> **DOCUMENT TEXT**
'''
Ruling signifies the emergence of the Supreme Court as the guardian of democracy.
The historic ruling by the Supreme Court of Kenya, which annulled the declaration of President Uhuru Kenyatta as the winner of the 2017 presidential election and ordered a fresh election, signifies the emergence of the Supreme Court as the guardian of democracy.
The court’s decision — by majority, not unanimous — means that Kenyans will now go back to the polls in 60 days to elect a president after the judges found that the Independent Electoral and Boundaries Commission failed and/or neglected to conduct the elections in accordance with the Constitution of Kenya and the Elections Act.
The court also found that the presidential elections had been so ridden with irregularities and illegalities as to the requirement for transmission of the electoral results from the polling stations.
As a result of these findings, the court declared that the elections and consequent declaration of Mr Kenyatta as having been re-elected invalid, null and void.
Two judges of the Supreme Court were in dissent. Justice Prof Jackton Ojwang’ and Justice Njoki Ndung’u disagreed that the election should have been invalidated.
The petition was filed on August 18 by opposition leaders Raila Odinga and Kalonzo Musyoka, who had run against President Kenyatta. They named the IEBC and its chairperson Mr Wafula Chebukati as first and second respondent, respectively, and President Kenyatta as the third respondent.
'''
> **THE TASKS**
1/ List every person named in the article on the Kenyan election ruling.
2/ Answer from the article on the Kenyan election ruling:
(a) Within how many days will Kenyans go back to the polls?
(b) On what date was the petition filed?
(c) Who was named as the second respondent?
3/ Reproduce the part of the article on the Kenyan election ruling from "The court also" to "the polling stations.".

> **MATERIAL SUPPLIED**
'''
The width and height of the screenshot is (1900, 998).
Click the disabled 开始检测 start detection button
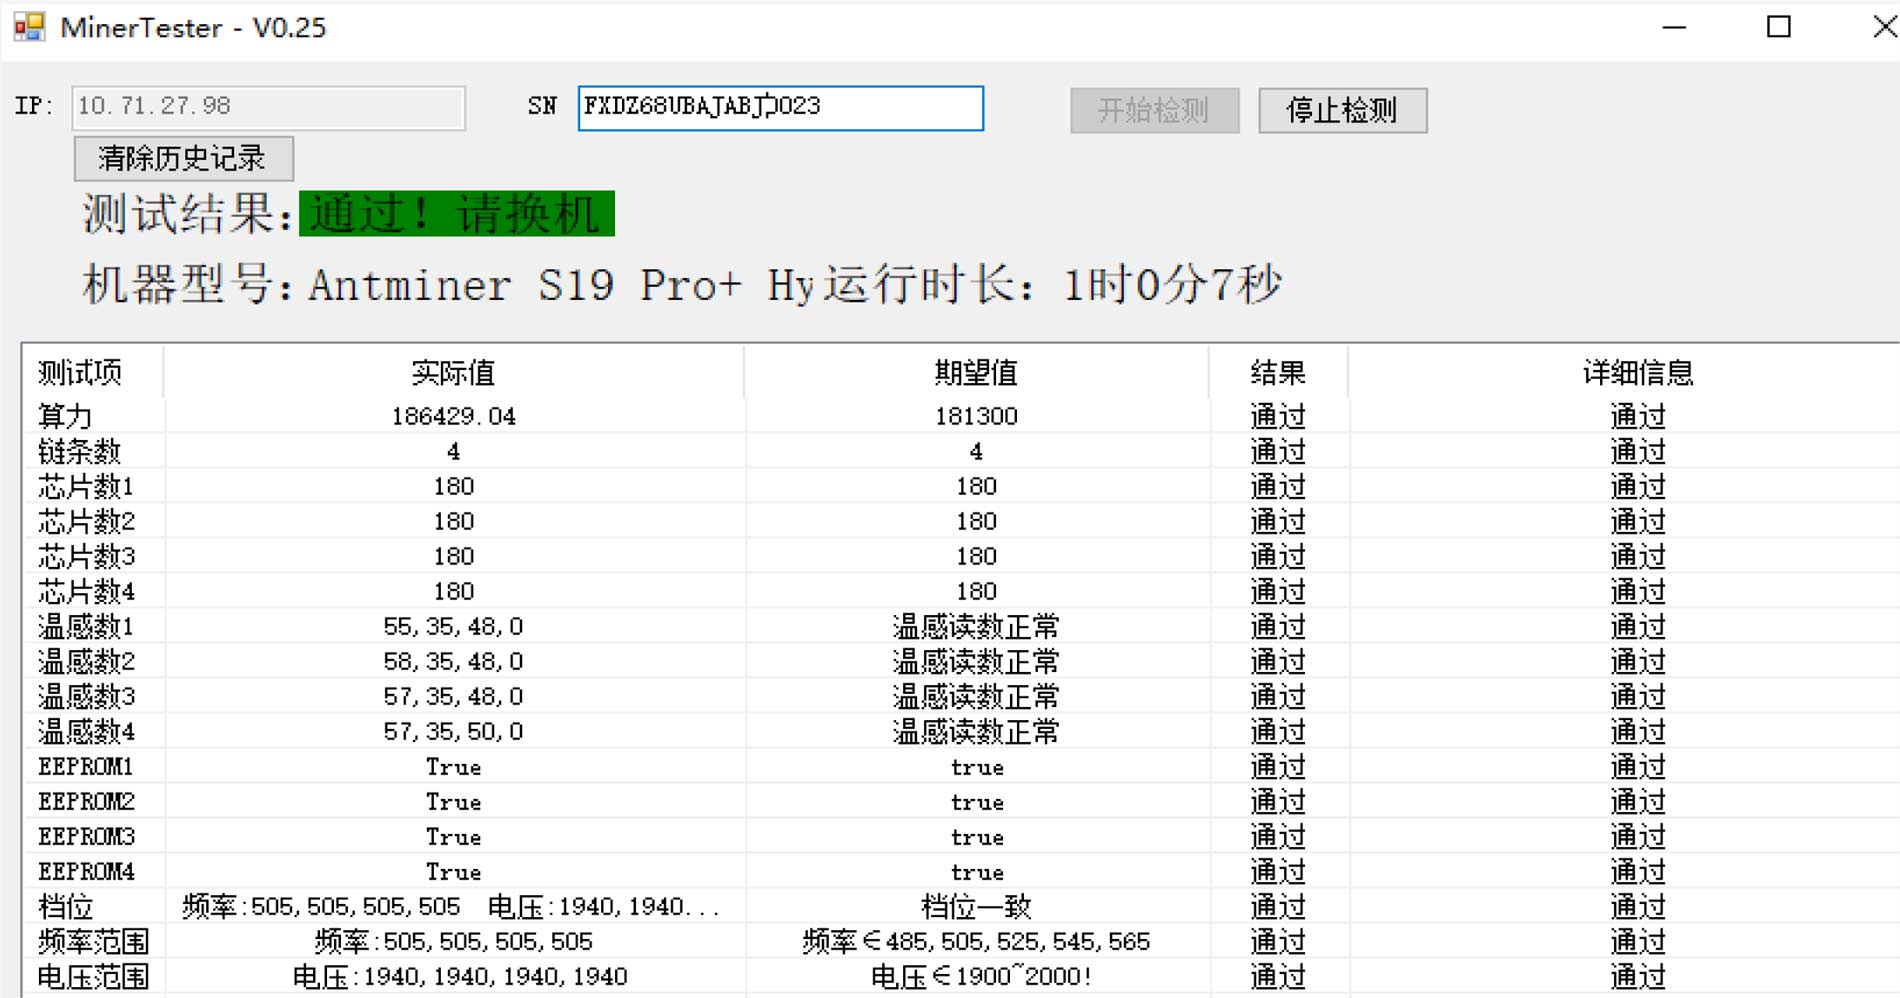point(1154,111)
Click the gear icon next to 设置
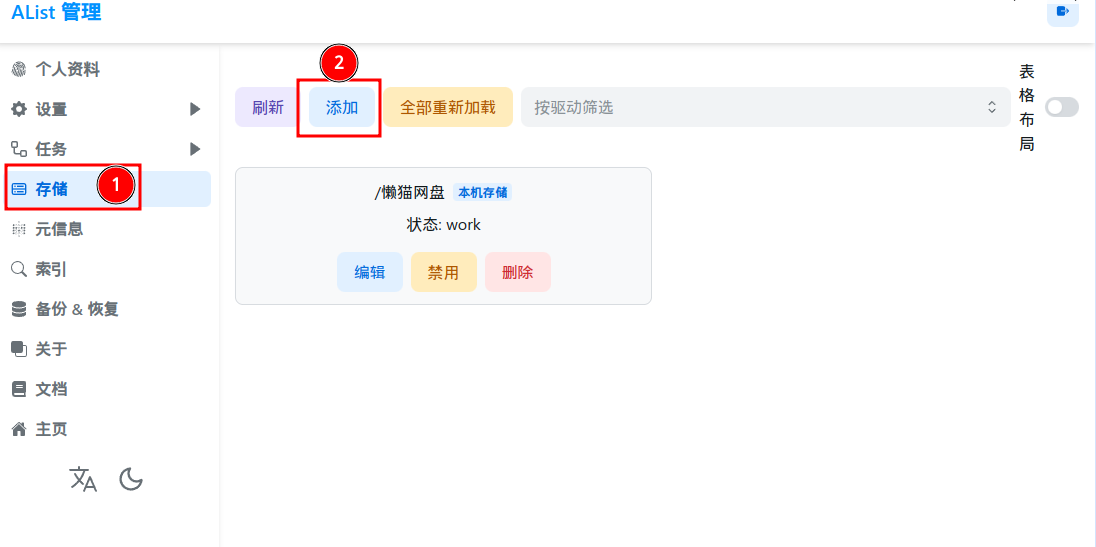This screenshot has height=547, width=1096. point(19,109)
'''
> **ANSWERS TO EACH TASK**
1/
Uhuru Kenyatta
Jackton Ojwang'
Njoki Ndung'u
Raila Odinga
Kalonzo Musyoka
Wafula Chebukati

2/
(a) 60 days
(b) August 18
(c) Mr Wafula Chebukati, the IEBC chairperson

3/
The court also found that the presidential elections had been so ridden with irregularities and illegalities as to the requirement for transmission of the electoral results from the polling stations.